# Fun with comics - with NetworkX

A intro to functionality.  

nodes.csv: Contains two columns (node, type), indicating the name and the type (comic, hero) of the nodes.

edges.csv: Contains two columns (hero, comic), indicating in which comics the heroes appear.

hero-edge.csv: Contains the network of heroes which appear together in the comics.
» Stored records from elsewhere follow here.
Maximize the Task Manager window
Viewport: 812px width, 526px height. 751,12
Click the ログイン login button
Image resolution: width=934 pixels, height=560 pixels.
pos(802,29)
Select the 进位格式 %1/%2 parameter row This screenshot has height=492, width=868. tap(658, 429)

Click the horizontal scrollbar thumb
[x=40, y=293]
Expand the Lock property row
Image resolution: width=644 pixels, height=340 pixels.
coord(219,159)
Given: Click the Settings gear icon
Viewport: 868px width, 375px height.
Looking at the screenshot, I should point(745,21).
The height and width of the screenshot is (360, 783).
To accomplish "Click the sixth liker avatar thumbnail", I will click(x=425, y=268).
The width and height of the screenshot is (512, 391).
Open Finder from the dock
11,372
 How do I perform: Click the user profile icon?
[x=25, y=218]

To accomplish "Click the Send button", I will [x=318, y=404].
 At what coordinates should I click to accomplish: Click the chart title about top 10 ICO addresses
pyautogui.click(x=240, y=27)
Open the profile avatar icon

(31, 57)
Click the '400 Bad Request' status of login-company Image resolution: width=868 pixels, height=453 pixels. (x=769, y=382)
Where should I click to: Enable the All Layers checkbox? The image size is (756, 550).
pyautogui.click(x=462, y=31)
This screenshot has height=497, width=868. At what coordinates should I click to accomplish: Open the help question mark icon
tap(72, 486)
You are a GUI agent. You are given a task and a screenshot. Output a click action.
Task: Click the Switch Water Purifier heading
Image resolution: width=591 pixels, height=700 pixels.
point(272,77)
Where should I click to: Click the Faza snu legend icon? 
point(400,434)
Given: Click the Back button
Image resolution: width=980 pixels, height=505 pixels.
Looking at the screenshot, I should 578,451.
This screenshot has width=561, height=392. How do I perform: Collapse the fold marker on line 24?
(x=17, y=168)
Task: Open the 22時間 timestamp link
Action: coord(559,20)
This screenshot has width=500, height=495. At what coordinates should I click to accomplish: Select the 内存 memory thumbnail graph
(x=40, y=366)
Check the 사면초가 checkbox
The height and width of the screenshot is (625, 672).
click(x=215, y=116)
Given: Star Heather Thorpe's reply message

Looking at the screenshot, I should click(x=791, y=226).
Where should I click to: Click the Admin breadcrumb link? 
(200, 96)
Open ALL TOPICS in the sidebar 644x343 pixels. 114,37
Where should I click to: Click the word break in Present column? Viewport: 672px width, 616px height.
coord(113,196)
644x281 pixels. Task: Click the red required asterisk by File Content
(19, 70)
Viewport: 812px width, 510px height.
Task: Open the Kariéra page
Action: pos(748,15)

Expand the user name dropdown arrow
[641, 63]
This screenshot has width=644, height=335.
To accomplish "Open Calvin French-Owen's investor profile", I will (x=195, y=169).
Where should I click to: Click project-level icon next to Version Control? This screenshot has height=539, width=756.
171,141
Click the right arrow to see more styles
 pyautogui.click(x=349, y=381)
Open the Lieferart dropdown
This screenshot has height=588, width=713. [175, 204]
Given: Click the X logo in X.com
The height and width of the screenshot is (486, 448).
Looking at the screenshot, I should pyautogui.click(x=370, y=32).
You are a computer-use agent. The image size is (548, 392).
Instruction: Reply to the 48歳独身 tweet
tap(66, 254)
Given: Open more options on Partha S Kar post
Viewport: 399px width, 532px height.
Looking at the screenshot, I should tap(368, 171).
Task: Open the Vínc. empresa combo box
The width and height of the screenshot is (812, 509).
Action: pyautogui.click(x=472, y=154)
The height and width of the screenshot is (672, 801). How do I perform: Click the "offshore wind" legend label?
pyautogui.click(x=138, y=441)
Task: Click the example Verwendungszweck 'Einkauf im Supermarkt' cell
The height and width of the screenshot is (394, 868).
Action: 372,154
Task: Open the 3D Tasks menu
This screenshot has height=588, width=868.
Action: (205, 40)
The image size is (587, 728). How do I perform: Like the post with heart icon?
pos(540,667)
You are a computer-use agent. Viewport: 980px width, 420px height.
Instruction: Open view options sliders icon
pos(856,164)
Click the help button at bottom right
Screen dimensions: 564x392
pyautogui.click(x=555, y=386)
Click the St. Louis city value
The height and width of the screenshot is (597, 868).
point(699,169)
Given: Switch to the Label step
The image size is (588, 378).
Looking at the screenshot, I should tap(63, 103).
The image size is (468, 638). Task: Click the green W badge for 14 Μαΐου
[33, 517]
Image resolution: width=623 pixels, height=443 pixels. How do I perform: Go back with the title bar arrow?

This file was originally taken from http://syntagmatic.github.io/exposedata/marvel/

In [None]:
# Nx
import networkx as nx

In [None]:
# Standard Pythin stuff
import pandas
import time

In [None]:
# read all the data.  pass in the module to use
def read_data(m):
    _n = m.read_csv('./marvel/nodes.csv')
    _e = m.read_csv('./marvel/edges.csv')
    _he = m.read_csv('./marvel/hero-network.csv')
    return (_n, _e, _he)

In [None]:
%%time
(nodes, edges, heros) = read_data(pandas)
(len(nodes), len(edges), len(heros))

----

In [None]:
# Use the edge file and build a graph
# first a quick peek at the edge file
edges.head(1)

In [None]:
# Nx seems to have issues if the column names are different
edges = edges.rename(columns={"hero": "source", "comic": "target"})

In [None]:
G = nx.from_pandas_edgelist(edges,edge_attr=None)

In [None]:
(G.number_of_nodes(),G.number_of_edges())

-----
__Who is key in the graph__

In [None]:
%%time
# Run BC
bc = nx.betweenness_centrality(G, k=1000)

In [None]:
%%time
bc_sorted = sorted(bc.items(), key=lambda x: x[1], reverse=True)
bc_sorted[0:10]

In [None]:
%%time
# Run PageRank
pr = nx.pagerank(G)

In [None]:
%%time
pr_sorted = sorted(pr.items(), key=lambda x: x[1], reverse=True)
pr_sorted[0:10]

----
some visualization

In [None]:
import graphistry

In [None]:
graphistry.register(api=3, protocol="https", server="hub.graphistry.com", username="bradley_rees", password="1LoveGraphs!")

In [None]:
graphistry.edges(edges, 'hero', 'comic').plot()

In [None]:
graphistry.

In [None]:
# Viz libraries

from cuxfilter.charts.datashader.custom_extensions.graph_assets import calc_connected_edges

import holoviews as hv

from colorcet import fire
from datashader.bundling import directly_connect_edges, hammer_bundle

from holoviews.operation.datashader import datashade, dynspread
from holoviews.operation import decimate

from dask.distributed import Client

In [None]:
# Setup Viz
client = Client()
hv.notebook_extension('bokeh','matplotlib')
decimate.max_samples=20000
dynspread.threshold=0.01
datashade.cmap=fire[40:]
sz = dict(width=150,height=150)
%opts RGB [xaxis=None yaxis=None show_grid=False bgcolor="black"]

In [None]:
# Define the parameters 
ITERATIONS=500
THETA=1.0
OPTIMIZE=True

In [None]:
pos_gdf = cugraph.layout.force_atlas2(G,
                                  max_iter=ITERATIONS,
                                  pos_list=None,
                                  outbound_attraction_distribution=True,
                                  lin_log_mode=False,
                                  edge_weight_influence=1.0,
                                  jitter_tolerance=1.0,
                                  barnes_hut_optimize=OPTIMIZE,
                                  barnes_hut_theta=THETA,
                                  scaling_ratio=2.0,
                                  strong_gravity_mode=False,
                                  gravity=1.0,
                                  verbose=False,
                                  callback=None)

In [None]:
connected = calc_connected_edges(pos_gdf,
                                 edges,
                                 node_x="x",
                                 node_y="y",
                                 node_x_dtype="float32",
                                 node_y_dtype="float32",
                                 node_id="vertex",
                                 edge_source="hero",
                                 edge_target="comic",
                                 edge_aggregate_col=None,
                                 edge_render_type="direct",
                                )

In [None]:
%%opts RGB [tools=["hover"] width=800 height=800]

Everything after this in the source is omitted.